Kaketsugi is a painstaking process that begins with removing a small piece of cloth from inside the garment, where its absence will not be noticed. This piece is then brushed with an acetone-based solution that makes the removal of individual threads a bit easier, stripping the piece of cloth down to individual threads is probably the most painstaking part of kaketsugi, but masters of this craft claim that using the exact same fabric as the one the garment is made of is essential to making the mending truly invisible at the end,

the newly-obtained threads are then carefully sewn over the hole or damaged area of the garment, from multiple directions, and from both sides of the cloth.
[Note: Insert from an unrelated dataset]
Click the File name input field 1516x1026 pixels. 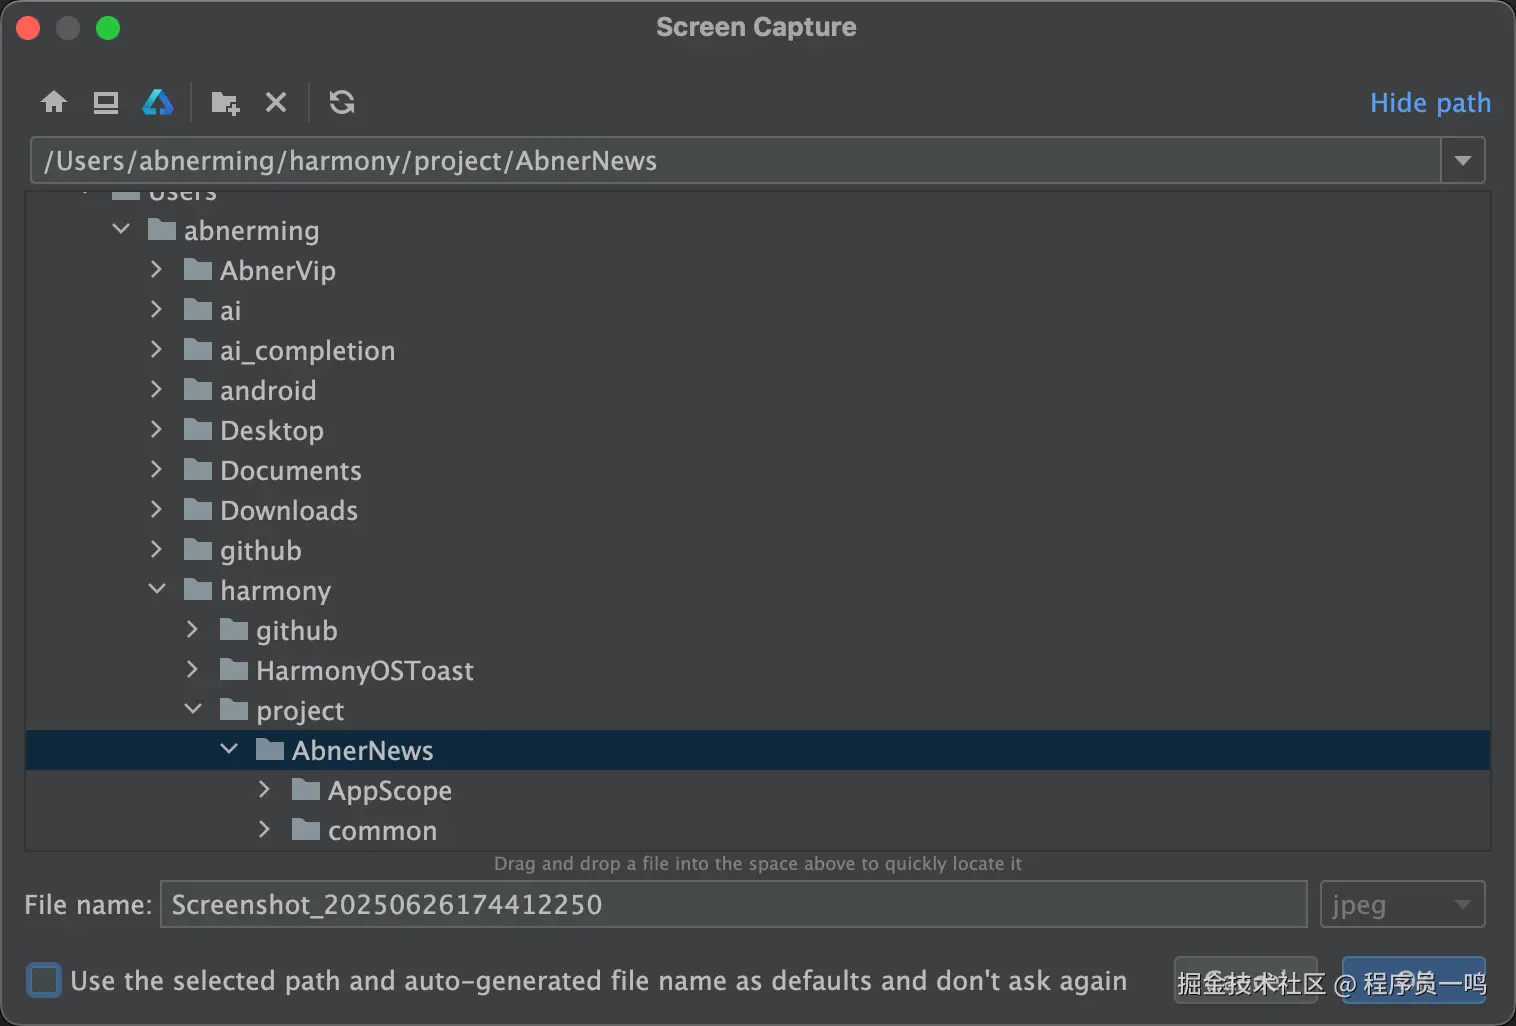tap(733, 904)
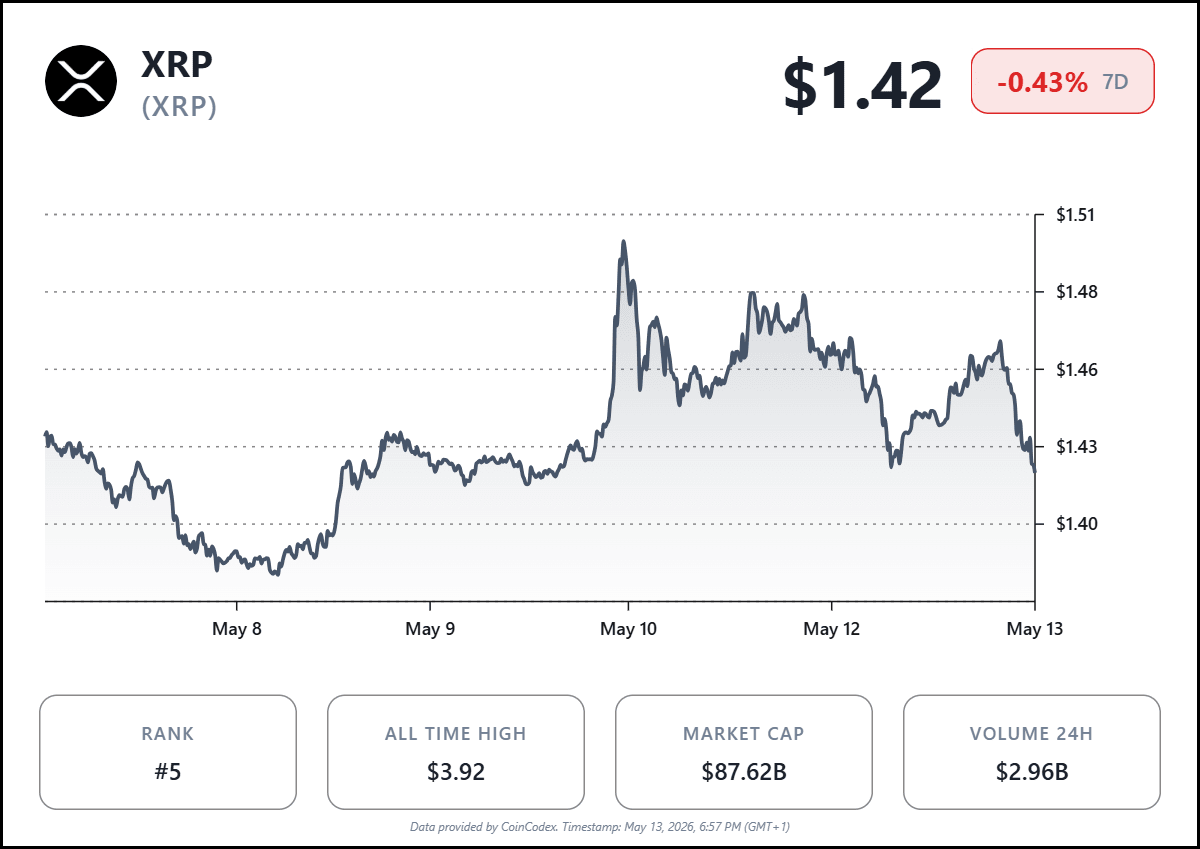The width and height of the screenshot is (1200, 849).
Task: Open the CoinCodex data provider credit
Action: tap(600, 827)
Once the sewing process is complete, an adhesive bond is applied over the repaired area, and the leftover threads are used to mask the damage even more, finally, the area repaired with kaketsugi is ironed out. That helps smooth everything out and at this point, it’s almost impossible to see where the hole was in the first place, and the cost of invisible mending? according to the website of Kimono Totonoe, a company that claims to employ kaketsugi masters, prices for repairs start at $136+shipping for holes of up to 0.5cm in diameter and go up to $362+shipping for holes of up to 3cm. Anything over that will have to be priced separately, depending on the fabric and complexity of the job, I guess asking them to darn my socks is a bit out of the question!